(Beginning of SOURCE RECORDS)

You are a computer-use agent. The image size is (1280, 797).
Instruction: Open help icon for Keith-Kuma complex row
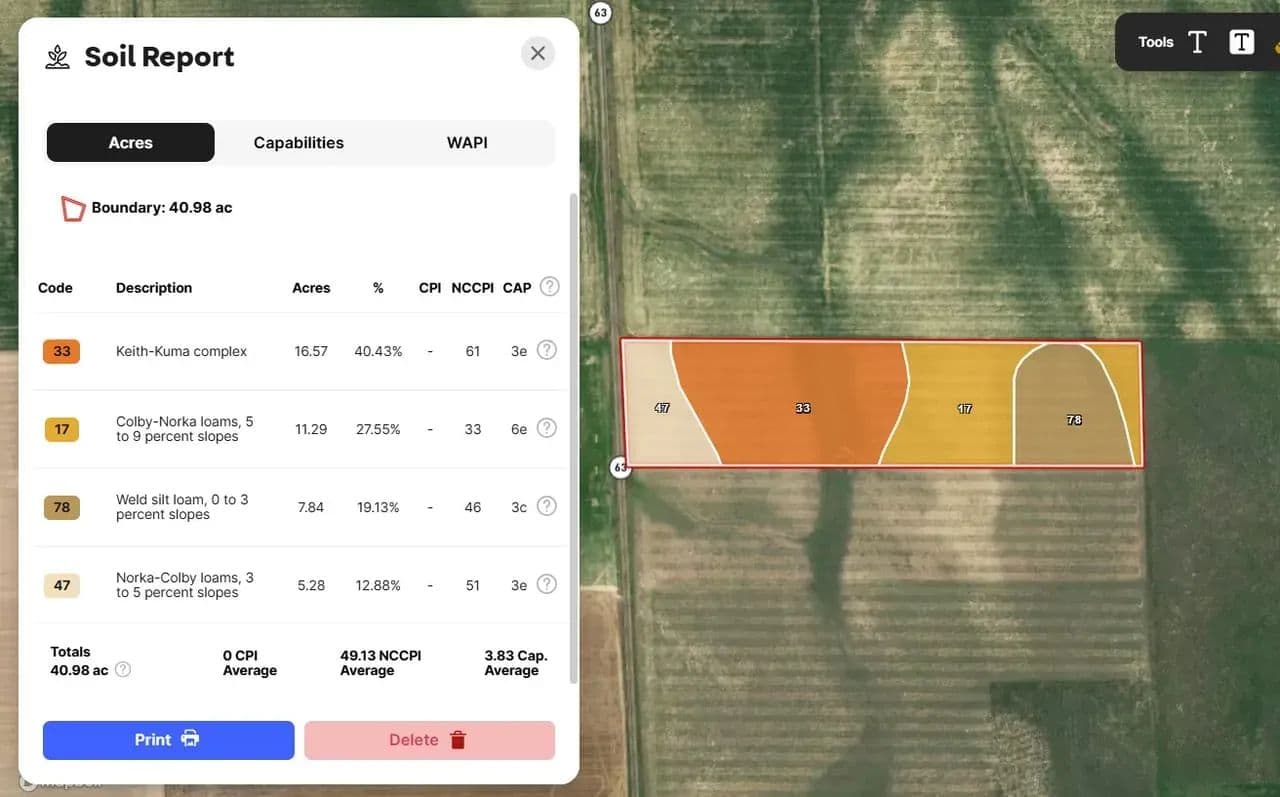546,350
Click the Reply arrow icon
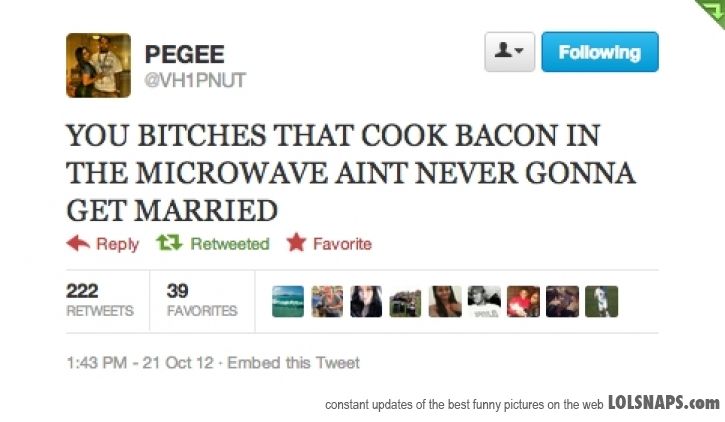This screenshot has height=422, width=725. coord(79,243)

(End of SOURCE RECORDS)

Print out every record above exactly as given. Do not include the pictures.

You are a computer-use agent. The image size is (1280, 797).
Instruction: Open help icon for Keith-Kuma complex row
546,350
Click the Reply arrow icon
This screenshot has height=422, width=725. coord(79,243)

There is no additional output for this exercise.